# [Source document]
· · · · · · ·
Risk: There can be variety of risks that can affect an organisation. New ventures are particularly prone to failure if structured based on backward strategy, forward strategy or horizontal strategy.

Lose of specialism: Expanding the current business focus into new sectors, need new services, products and resources with different skillets. This would reduce the concentration on specific product and service and could results in loss of specialism.

Reduced flexibility: flexibility on using future and new technologies can become limited. This would affect approaching different markets and utilising different methods by making changes to the business processes more difficult.

Using Vertical integration is about adding value chain and strengthening the core business model. In today's fast growing and changing environment organisations are more inclined to use Horizontal strategy instead of Backward and Forward strategies. In authors opinion this can be because of time and cost constrains.

Forward Integration Strategy

As part of this expansion strategy, organisations will look through the next channel of companies that are more customer-focused. The expansion can be implemented either internally, ground-up or by acquisition. The primary focus of this strategy is to expand the organisation to gain control of distributors and retailers (David, 2007). For example manufacturer of a product range might decide to undertake the marketing of the products as well.

Advantages of Forward Integration Strategy

Followings are advantages of having Forward Integration strategy:

Control over distributers would make the customer service and quality control more accurate. Organisation would gain the direct profit margins

Advantages of having direct connection to customers and access to customer information

Increase in business profit

Opening a new channel for distribution could create a competitive advantage over competitors.
· · · · · · ·
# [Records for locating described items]
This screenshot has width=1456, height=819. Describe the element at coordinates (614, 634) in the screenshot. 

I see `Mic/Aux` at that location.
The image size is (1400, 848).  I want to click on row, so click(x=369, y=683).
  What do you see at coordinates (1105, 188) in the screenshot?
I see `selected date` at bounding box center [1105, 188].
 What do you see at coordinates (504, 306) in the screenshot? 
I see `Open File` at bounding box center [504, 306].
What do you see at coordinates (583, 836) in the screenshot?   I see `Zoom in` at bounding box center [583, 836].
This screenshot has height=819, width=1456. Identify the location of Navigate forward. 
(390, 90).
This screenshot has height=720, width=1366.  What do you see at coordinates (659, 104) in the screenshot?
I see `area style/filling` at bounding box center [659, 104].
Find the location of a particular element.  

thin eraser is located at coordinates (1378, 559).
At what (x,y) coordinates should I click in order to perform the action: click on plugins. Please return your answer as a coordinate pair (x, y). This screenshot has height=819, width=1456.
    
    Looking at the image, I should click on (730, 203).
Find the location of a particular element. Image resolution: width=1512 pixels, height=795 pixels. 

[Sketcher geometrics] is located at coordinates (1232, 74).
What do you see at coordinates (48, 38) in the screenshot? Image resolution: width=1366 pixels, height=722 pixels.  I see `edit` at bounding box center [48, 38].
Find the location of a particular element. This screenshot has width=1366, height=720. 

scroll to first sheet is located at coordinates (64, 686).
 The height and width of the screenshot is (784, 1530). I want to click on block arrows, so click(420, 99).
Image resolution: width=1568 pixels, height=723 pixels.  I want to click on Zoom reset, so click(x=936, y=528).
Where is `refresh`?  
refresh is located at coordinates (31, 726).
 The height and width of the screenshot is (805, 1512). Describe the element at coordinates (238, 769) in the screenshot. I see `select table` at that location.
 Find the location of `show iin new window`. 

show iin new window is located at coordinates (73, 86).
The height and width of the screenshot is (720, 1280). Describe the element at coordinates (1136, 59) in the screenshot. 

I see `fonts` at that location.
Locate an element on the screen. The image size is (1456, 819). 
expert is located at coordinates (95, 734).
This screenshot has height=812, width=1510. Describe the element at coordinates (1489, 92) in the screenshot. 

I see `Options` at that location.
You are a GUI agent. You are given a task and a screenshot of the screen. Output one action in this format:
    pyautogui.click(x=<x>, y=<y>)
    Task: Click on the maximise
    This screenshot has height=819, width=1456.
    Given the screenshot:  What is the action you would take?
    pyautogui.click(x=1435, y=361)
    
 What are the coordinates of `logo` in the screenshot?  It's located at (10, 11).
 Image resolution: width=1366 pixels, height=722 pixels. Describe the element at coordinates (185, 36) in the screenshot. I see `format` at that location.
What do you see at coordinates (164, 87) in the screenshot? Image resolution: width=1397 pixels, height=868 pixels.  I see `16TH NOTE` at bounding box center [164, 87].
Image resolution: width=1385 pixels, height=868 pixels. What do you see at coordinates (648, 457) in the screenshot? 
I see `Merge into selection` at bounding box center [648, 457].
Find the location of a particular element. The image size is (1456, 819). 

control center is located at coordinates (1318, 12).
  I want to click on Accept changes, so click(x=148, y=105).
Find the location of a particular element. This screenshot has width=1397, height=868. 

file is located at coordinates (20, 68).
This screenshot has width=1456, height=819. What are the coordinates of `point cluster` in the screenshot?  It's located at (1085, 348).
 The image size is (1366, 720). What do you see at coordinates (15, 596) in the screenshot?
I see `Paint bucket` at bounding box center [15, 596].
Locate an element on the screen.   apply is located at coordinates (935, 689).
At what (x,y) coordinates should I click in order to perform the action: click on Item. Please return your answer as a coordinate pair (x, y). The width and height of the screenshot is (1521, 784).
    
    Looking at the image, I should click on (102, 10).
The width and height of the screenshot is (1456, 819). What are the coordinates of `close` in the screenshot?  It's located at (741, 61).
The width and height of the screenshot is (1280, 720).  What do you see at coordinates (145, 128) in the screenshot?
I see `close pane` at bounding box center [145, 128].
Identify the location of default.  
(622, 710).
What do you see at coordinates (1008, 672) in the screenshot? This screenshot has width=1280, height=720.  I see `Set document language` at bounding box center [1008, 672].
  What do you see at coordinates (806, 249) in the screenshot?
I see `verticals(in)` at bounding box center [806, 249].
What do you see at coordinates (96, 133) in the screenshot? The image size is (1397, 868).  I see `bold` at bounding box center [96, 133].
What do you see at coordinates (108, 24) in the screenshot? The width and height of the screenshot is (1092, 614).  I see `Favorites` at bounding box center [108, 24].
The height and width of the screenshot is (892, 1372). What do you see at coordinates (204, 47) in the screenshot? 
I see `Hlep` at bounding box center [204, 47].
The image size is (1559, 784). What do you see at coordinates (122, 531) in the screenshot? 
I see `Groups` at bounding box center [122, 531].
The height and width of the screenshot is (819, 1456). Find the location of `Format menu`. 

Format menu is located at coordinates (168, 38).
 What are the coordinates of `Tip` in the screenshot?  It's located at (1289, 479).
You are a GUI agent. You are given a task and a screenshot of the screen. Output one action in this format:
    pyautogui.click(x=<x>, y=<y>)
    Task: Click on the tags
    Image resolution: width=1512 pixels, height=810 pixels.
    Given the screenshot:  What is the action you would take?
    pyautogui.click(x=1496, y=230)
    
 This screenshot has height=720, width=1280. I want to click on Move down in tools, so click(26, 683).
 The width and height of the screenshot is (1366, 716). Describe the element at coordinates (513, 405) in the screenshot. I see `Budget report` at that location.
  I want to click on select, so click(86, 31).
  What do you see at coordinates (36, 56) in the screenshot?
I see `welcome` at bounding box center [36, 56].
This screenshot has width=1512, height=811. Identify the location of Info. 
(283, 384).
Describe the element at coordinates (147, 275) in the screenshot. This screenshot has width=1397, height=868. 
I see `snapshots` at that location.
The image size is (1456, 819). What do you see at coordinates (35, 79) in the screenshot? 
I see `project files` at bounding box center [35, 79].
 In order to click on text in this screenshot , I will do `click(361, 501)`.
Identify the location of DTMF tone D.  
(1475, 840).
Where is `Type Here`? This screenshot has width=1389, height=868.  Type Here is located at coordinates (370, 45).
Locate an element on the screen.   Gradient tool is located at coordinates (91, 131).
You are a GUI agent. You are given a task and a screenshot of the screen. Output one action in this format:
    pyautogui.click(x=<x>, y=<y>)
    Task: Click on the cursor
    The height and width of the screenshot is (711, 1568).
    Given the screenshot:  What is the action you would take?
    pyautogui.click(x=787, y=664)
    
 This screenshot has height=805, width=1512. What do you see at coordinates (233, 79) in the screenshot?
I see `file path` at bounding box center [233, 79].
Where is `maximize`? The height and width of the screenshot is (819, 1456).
· · · · · · ·
# [Problems]
1. Using the text on integration strategy, decide whether each statement agrees with it. For each, answer yes or no and quote the words that settle it.
(a) The main aim of forward integration is gaining control of distributors and retailers.
(b) Today's businesses lean toward backward and forward strategies rather than horizontal strategy.
(c) Forward integration can be carried out only through acquisition.
2. Write a continuation of the text on integration strategy.

# [Results by task]
1.
(a) Yes: "The primary focus of this strategy is to expand the organisation to gain control of distributors and retailers"
(b) No: "organisations are more inclined to use Horizontal strategy instead of Backward and Forward strategies"
(c) No: "The expansion can be implemented either internally, ground-up or by acquisition."

2.
Organisation would have more control of inventory and better capacity utilisation

Disadvantages of Forward Integration Strategy

Followings are disadvantages of having Forward Integration strategy:

Additional investment in resource skills and training

Ownership and concentration on distribution of the product as a new section can make the existing business suffer or ignored

Disagreements, conflict and different interests within the management team

Could reduce businesses chance of success

Reduced flexibility to respond to market changes

When the market changes (e.g. change of geographical location and change of market type) it is difficult for an organisation who has invested into setting up the infrastructure to focus on a specific market, to be flexible enough to react accordingly. Shift or change in technology or product will be difficult due to the associated costs in addition to the original investments.

Backward Integration Strategy

This strategy focuses on growing the business by owning the manufacturing lines and production of raw material, by having the ownership of the suppliers (David, 2007).

Advantages of Backward Integration Strategy:

Followings are advantages of having Backward Integration strategy:

Opportunity to invest in innovative technology and produce better quality products than competitors

Secured supply line, which reduces the risk of supplier instability

Better preparation for unforeseen happenings by having control of the process, better information of time of delivery/delays and general inside information (Helles, Strange and Wichmann, 2003).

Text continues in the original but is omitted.